Plaintiffs in the landmark 1970 discrimination suit against Time, Inc. included the author, Ann Scott Crittenden, fifth from left. Others in the group were (left to right) Galen Moore,  LIFE; Marjorie Jack, Fortune; Elizabeth Frappollo, LIFE; Lauren Field, Time; Julia Lamb, Sports Illustrated; Rose Mary Mechem, Sports Illustrated; Patricia Beckert, Time; Sarah Brash, Time-Life Books; and Johanna Zacharias, Time-Life Books.
Plaintiffs in the landmark 1970 discrimination suit against Time, Inc. included (left to right) Galen Moore,  LIFE; Marjorie Jack, Fortune; Elizabeth Frappollo, LIFE; Lauren Field, Time; author Ann Scott Crittenden, FORTUNE; Julia Lamb, Sports Illustrated; Rose Mary Mechem, Sports Illustrated; Patricia Beckert, Time; Sarah Brash, Time-Life Books; and Johanna Zacharias, Time-Life Books.

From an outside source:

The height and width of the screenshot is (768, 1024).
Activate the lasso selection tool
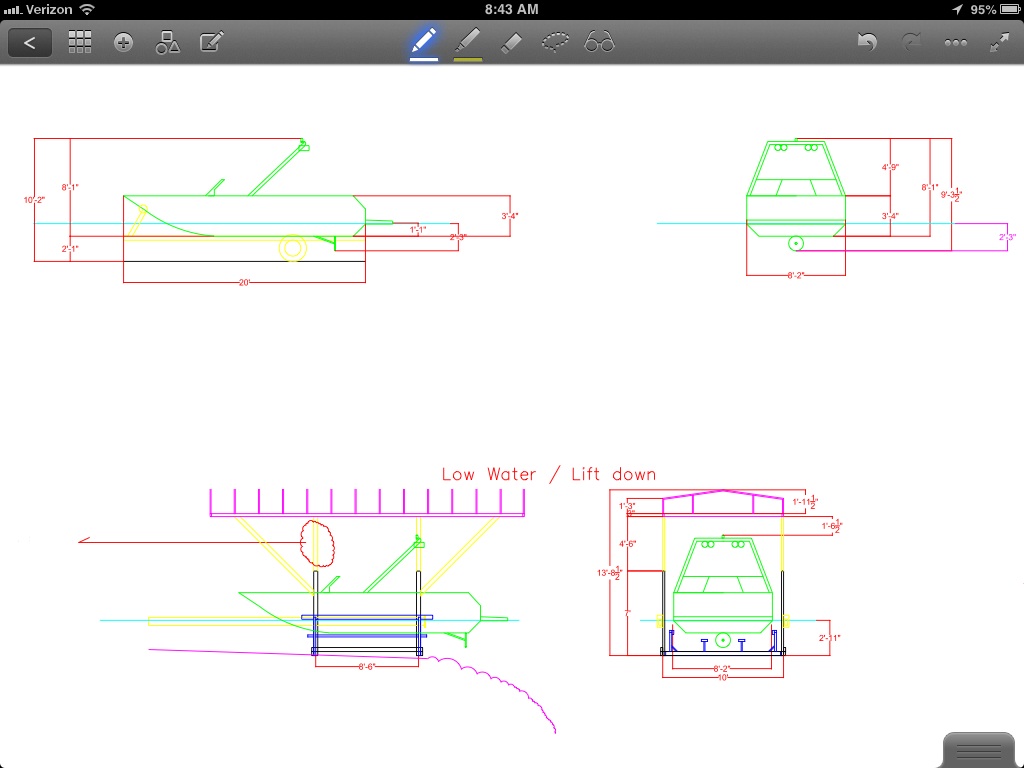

Fortune was a monthly, and we had a mandate to do whatever it took to get the story, without regard for the travel and expense involved.    One Fortune researcher told me that when she flew to Stockholm in the early 1970's she noticed a large American flag flying outside the building where she had an interview.

“Hum, Henry Kissinger must be in town,” she thought.  When she entered the building she discovered that the flag was flying for her.

A two-person team of writer and researcher had two months on every story. This usually included a month of reporting and research, two weeks of writing and additional reporting, and two weeks of fact-checking, editing,  and re-writing. After a story was finished we researchers were usually given a few additional days to “clean up,” a task that included writing thank-you notes to our most important sources.

All that time gave us an opportunity to dig deep, to get beyond the first level of a story, and often uncover a more complex truth. It was no accident that years later, it was a Fortune writer – Bethany McLean – who first exposed the accounting shell game known as Enron.

Working at Fortune did give us clout. I interviewed Secretary of State Dean Rusk the day before I marched in protest against the Vietnam War.